*ЗАДАННОЕ УПРАЖНЕНИЕ 1*.
Выпишите без изменений часть отрывка о Вяткине и Акаеве: начните со слов «Вяткин мысленно молил» и остановитесь после слов «мог ее остановить.».
*ЗАДАННОЕ УПРАЖНЕНИЕ 2*.
Кем назвался Акаев, подойдя к Вяткину, в отрывке о Вяткине и Акаеве?
*ЗАДАННОЕ УПРАЖНЕНИЕ 3*.
Продолжите отрывок о Вяткине и Акаеве, начав сразу после его последнего предложения.

*ФРАГМЕНТ ТЕКСТА*.
= = = =

Вяткин мысленно молил бога, чтобы судьба увела от него этого человека подальше. Сам он уже не мог противиться ей. Машина смерти была запущена, и вряд ли кто мог ее остановить.

Акаев не сел в машину, а направился к Вяткину. Может, он интуитивно почувствовал опасность, исходящую от этого худощавого, приятной внешности молодого человека, и Занди решил развеять смутные предчувствия. Он не спеша приблизился к Вяткину, который в этот момент пребывал в полном оцепенении, и представился… сотрудником уголовного розыска. Стал ощупывать Вяткина, проверять его карманы. Вяткин не сопротивлялся и, прикусив в напряжении губы, ждал, что будет дальше. Это продолжалось до тех пор, пока Акаев не нащупал у него под курткой пистолет.

Занди понял, что интуиция его не подвела. Чувствуя, что находится на волоске от смерти и помощи ждать неоткуда, он кинулся к машине, надеясь спрятаться от смертельного огня за ее железным телом.

= = = =

*ВЫДЕРЖКА ИЗ ДАННЫХ*.
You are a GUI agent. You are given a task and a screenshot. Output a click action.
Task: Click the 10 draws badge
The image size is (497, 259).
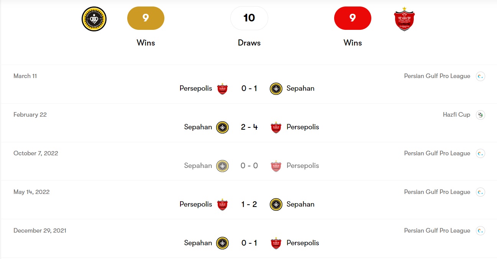click(x=249, y=18)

= = = =

*ОТВЕТ К ЗАДАНИЮ 1*.
Вяткин мысленно молил бога, чтобы судьба увела от него этого человека подальше. Сам он уже не мог противиться ей. Машина смерти была запущена, и вряд ли кто мог ее остановить.

*ОТВЕТ К ЗАДАНИЮ 2*.
Сотрудником уголовного розыска.

*ОТВЕТ К ЗАДАНИЮ 3*.
– Когда он побежал, я выхватил пистолет уже машинально, но все еще не стрелял, – продолжал признания Вяткин. – Несколько секунд я размышлял, что делать… А потом мое сознание словно пронзила фраза. Это были слова, сказанные когда-то Поляковым обо мне: "Его отправят на Луну". Я знал, что это означает. Отправить на Луну – значит убить. И я перестал соображать. Злость, отчаяние и страх буквально парализовали меня. Машинально поднялась рука, и я, не целясь, пять или шесть раз выстрелил в Акаева. Последнее, что я успел увидеть, – как он добежал до машины и открыл дверку…

Сунув руку с пистолетом в карман, Женя развернулся и побежал куда-то в темноту.

Акаев как подкошенный рухнул в снег в метре от своей машины.

У входа в ресторан стали собираться зеваки. Работники ресторана немедленно вызвали милицию и "Скорую помощь".

Прибывшая на место происшествия милиция обнаружила в пятнадцати метрах от "девятки" шесть гильз от 9-миллиметрового пистолета.

Тем временем Вяткин, еще не до конца осознавая, что натворил, быстро шел по темным закоулкам города. Он поминутно оглядывался, и его даже удивляло, что его никто не преследует, что милиция до сих пор не перекрыла все улицы города. У пятиэтажного дома он остановился и, убедившись, что поблизости нет людей, нырнул в подъезд. Он спрятал пистолет на чердаке, завернув его в кусок газеты.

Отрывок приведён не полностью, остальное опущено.